-- Task statement --
Copy the data verbatim, starting at its first line and ending at the line containing "click(705, 33)", with both of those lines included.

-- Excerpted records --
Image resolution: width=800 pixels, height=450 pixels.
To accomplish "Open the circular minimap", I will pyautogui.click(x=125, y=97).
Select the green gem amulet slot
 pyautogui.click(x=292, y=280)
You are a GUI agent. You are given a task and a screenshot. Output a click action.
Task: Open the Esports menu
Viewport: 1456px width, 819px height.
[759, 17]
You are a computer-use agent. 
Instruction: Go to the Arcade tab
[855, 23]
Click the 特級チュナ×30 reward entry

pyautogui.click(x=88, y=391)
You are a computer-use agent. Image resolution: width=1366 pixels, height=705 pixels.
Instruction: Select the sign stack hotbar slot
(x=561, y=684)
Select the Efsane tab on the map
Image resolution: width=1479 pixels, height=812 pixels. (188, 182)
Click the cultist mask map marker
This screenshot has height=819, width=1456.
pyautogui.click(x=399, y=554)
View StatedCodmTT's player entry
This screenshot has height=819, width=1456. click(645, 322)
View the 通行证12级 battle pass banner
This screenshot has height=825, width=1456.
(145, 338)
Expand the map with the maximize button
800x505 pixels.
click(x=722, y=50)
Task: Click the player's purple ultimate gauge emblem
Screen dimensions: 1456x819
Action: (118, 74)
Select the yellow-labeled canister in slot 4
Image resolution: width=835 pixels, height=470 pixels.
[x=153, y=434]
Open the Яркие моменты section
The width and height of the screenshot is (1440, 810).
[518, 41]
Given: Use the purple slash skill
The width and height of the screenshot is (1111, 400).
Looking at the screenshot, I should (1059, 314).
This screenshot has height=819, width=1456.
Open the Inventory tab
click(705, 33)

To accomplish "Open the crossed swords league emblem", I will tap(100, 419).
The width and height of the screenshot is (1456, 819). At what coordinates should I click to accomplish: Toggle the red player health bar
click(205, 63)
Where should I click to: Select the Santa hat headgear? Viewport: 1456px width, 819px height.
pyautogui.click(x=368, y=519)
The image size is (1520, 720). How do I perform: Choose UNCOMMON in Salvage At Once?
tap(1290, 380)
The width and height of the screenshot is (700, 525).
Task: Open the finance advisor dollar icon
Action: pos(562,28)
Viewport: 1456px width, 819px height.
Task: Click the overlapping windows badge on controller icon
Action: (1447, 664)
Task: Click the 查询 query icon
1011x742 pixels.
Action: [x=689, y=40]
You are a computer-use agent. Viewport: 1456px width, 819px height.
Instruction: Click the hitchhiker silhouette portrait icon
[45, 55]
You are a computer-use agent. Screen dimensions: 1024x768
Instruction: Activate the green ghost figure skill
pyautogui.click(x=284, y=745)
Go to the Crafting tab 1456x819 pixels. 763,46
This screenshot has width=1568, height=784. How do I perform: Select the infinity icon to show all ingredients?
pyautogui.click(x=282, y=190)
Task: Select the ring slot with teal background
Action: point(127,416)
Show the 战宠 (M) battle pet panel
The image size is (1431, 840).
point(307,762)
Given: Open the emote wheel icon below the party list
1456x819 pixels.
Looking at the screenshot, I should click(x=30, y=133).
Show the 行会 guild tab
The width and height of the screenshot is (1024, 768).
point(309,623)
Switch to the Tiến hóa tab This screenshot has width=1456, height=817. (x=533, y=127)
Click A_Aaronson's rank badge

-- Solution for this task --
Image resolution: width=800 pixels, height=450 pixels.
To accomplish "Open the circular minimap", I will pyautogui.click(x=125, y=97).
Select the green gem amulet slot
 pyautogui.click(x=292, y=280)
You are a GUI agent. You are given a task and a screenshot. Output a click action.
Task: Open the Esports menu
Viewport: 1456px width, 819px height.
[759, 17]
You are a computer-use agent. 
Instruction: Go to the Arcade tab
[855, 23]
Click the 特級チュナ×30 reward entry

pyautogui.click(x=88, y=391)
You are a computer-use agent. Image resolution: width=1366 pixels, height=705 pixels.
Instruction: Select the sign stack hotbar slot
(x=561, y=684)
Select the Efsane tab on the map
Image resolution: width=1479 pixels, height=812 pixels. (188, 182)
Click the cultist mask map marker
This screenshot has height=819, width=1456.
pyautogui.click(x=399, y=554)
View StatedCodmTT's player entry
This screenshot has height=819, width=1456. click(645, 322)
View the 通行证12级 battle pass banner
This screenshot has height=825, width=1456.
(145, 338)
Expand the map with the maximize button
800x505 pixels.
click(x=722, y=50)
Task: Click the player's purple ultimate gauge emblem
Screen dimensions: 1456x819
Action: (118, 74)
Select the yellow-labeled canister in slot 4
Image resolution: width=835 pixels, height=470 pixels.
[x=153, y=434]
Open the Яркие моменты section
The width and height of the screenshot is (1440, 810).
[518, 41]
Given: Use the purple slash skill
The width and height of the screenshot is (1111, 400).
Looking at the screenshot, I should (1059, 314).
This screenshot has height=819, width=1456.
Open the Inventory tab
click(705, 33)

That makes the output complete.